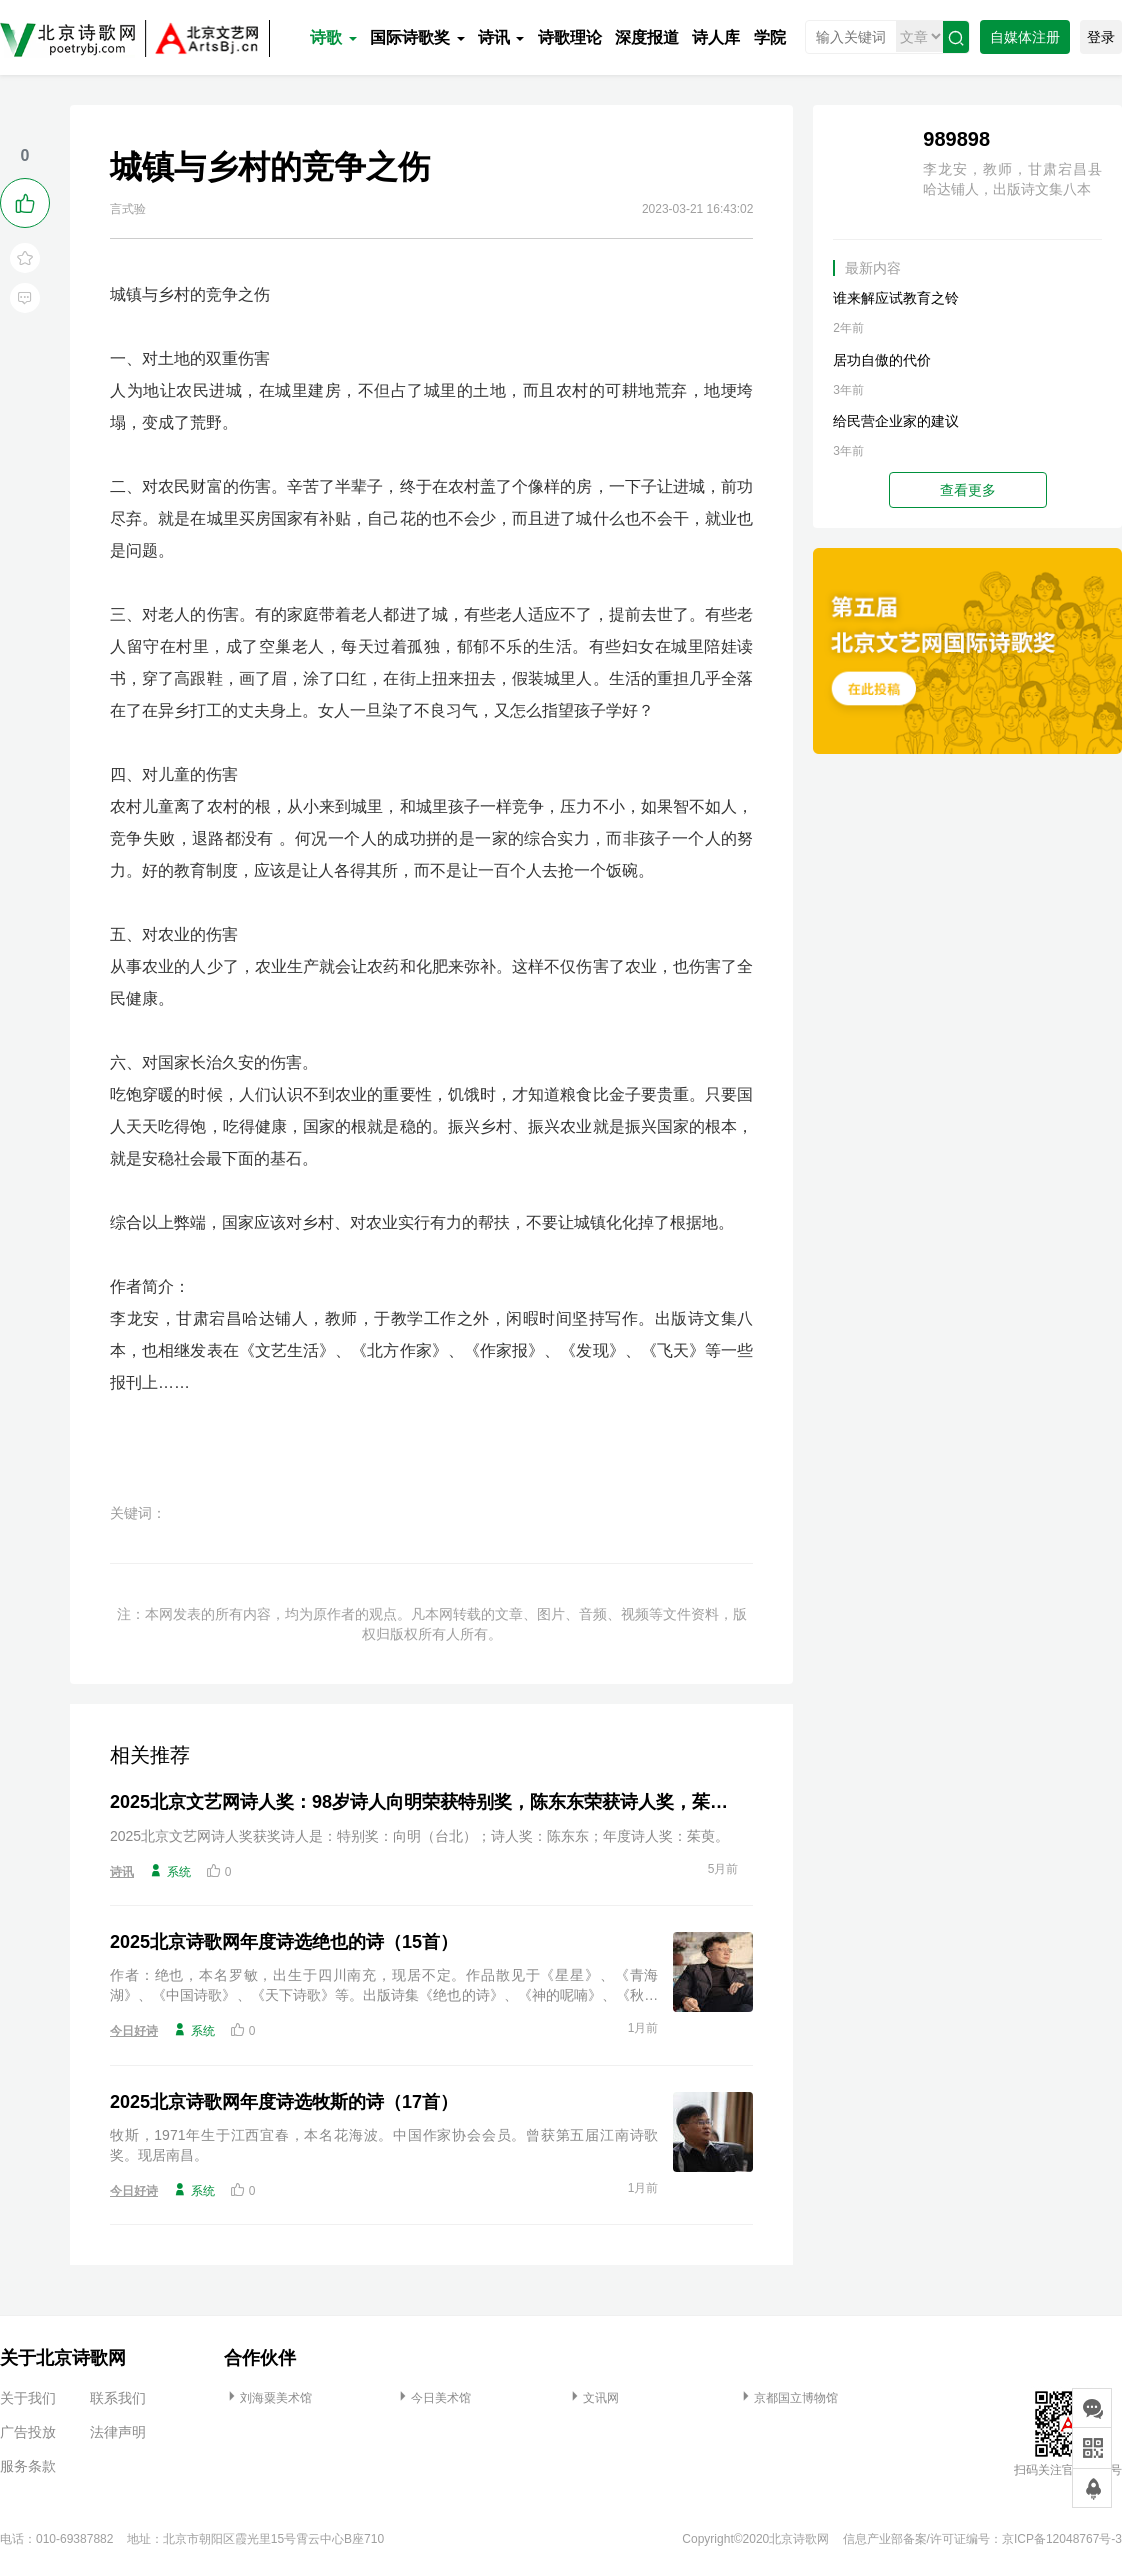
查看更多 (968, 490)
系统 (170, 1871)
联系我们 (118, 2398)
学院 (770, 37)
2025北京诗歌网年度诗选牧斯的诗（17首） (284, 2102)
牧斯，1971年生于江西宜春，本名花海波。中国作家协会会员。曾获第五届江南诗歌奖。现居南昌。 (384, 2145)
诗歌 (333, 37)
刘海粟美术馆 (268, 2398)
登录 (1101, 37)
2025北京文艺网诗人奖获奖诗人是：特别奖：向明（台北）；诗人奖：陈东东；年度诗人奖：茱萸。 (419, 1836)
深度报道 (647, 37)
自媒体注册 (1025, 37)
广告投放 (28, 2432)
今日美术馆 (433, 2398)
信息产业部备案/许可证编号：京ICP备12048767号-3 (982, 2539)
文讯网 (593, 2398)
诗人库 (716, 37)
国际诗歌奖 (417, 37)
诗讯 (501, 37)
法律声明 (118, 2432)
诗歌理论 (570, 37)
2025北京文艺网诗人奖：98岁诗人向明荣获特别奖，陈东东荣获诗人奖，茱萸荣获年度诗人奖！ (424, 1802)
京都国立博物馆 (788, 2398)
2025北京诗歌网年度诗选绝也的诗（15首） (284, 1942)
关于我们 (28, 2398)
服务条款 (28, 2466)
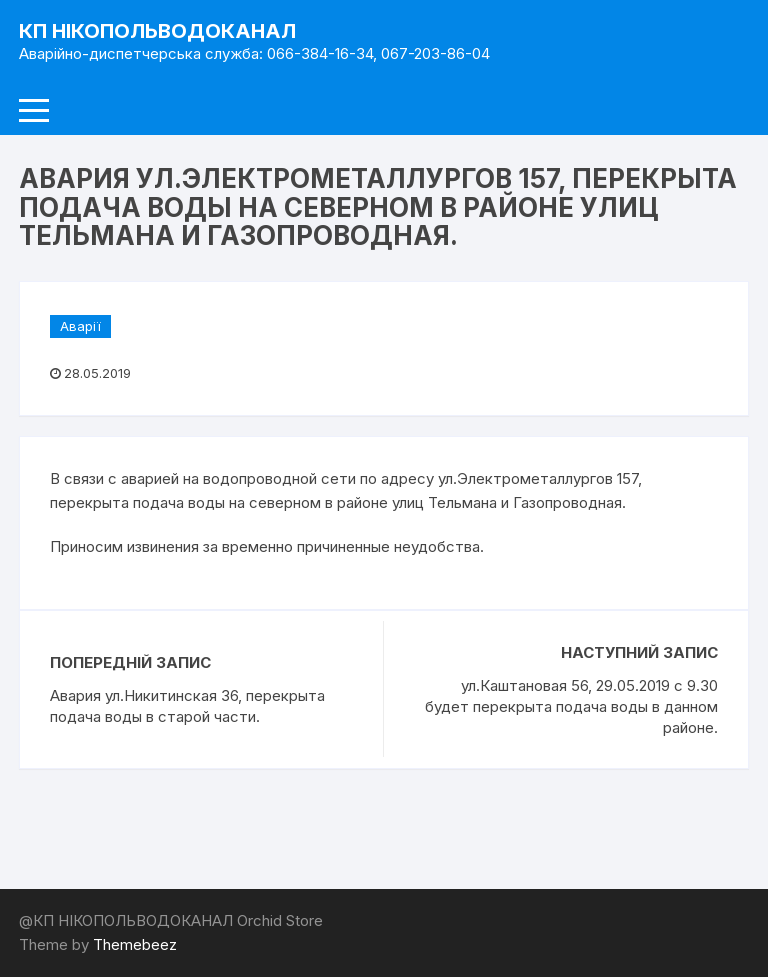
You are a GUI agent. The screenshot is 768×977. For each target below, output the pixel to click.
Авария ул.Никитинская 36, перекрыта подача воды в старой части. (187, 706)
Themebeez (135, 944)
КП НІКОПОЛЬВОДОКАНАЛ (157, 31)
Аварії (80, 326)
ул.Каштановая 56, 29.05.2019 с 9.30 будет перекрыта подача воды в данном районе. (571, 706)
════
EXERCISE OBJECTIVE: Copy out the data above verbatim, line for line, omitting the pictures.

RESPONSE TO THIS EXERCISE:
查看更多 (968, 490)
系统 (170, 1871)
联系我们 (118, 2398)
学院 (770, 37)
2025北京诗歌网年度诗选牧斯的诗（17首） (284, 2102)
牧斯，1971年生于江西宜春，本名花海波。中国作家协会会员。曾获第五届江南诗歌奖。现居南昌。 (384, 2145)
诗歌 (333, 37)
刘海粟美术馆 (268, 2398)
登录 (1101, 37)
2025北京文艺网诗人奖获奖诗人是：特别奖：向明（台北）；诗人奖：陈东东；年度诗人奖：茱萸。 (419, 1836)
深度报道 (647, 37)
自媒体注册 (1025, 37)
广告投放 (28, 2432)
今日美术馆 (433, 2398)
信息产业部备案/许可证编号：京ICP备12048767号-3 (982, 2539)
文讯网 (593, 2398)
诗人库 (716, 37)
国际诗歌奖 (417, 37)
诗讯 (501, 37)
法律声明 (118, 2432)
诗歌理论 (570, 37)
2025北京文艺网诗人奖：98岁诗人向明荣获特别奖，陈东东荣获诗人奖，茱萸荣获年度诗人奖！ (424, 1802)
京都国立博物馆 (788, 2398)
2025北京诗歌网年度诗选绝也的诗（15首） (284, 1942)
关于我们 (28, 2398)
服务条款 (28, 2466)
You are a GUI agent. The screenshot is 768×977. For each target below, output the pixel to click.
Авария ул.Никитинская 36, перекрыта подача воды в старой части. (187, 706)
Themebeez (135, 944)
КП НІКОПОЛЬВОДОКАНАЛ (157, 31)
Аварії (80, 326)
ул.Каштановая 56, 29.05.2019 с 9.30 будет перекрыта подача воды в данном районе. (571, 706)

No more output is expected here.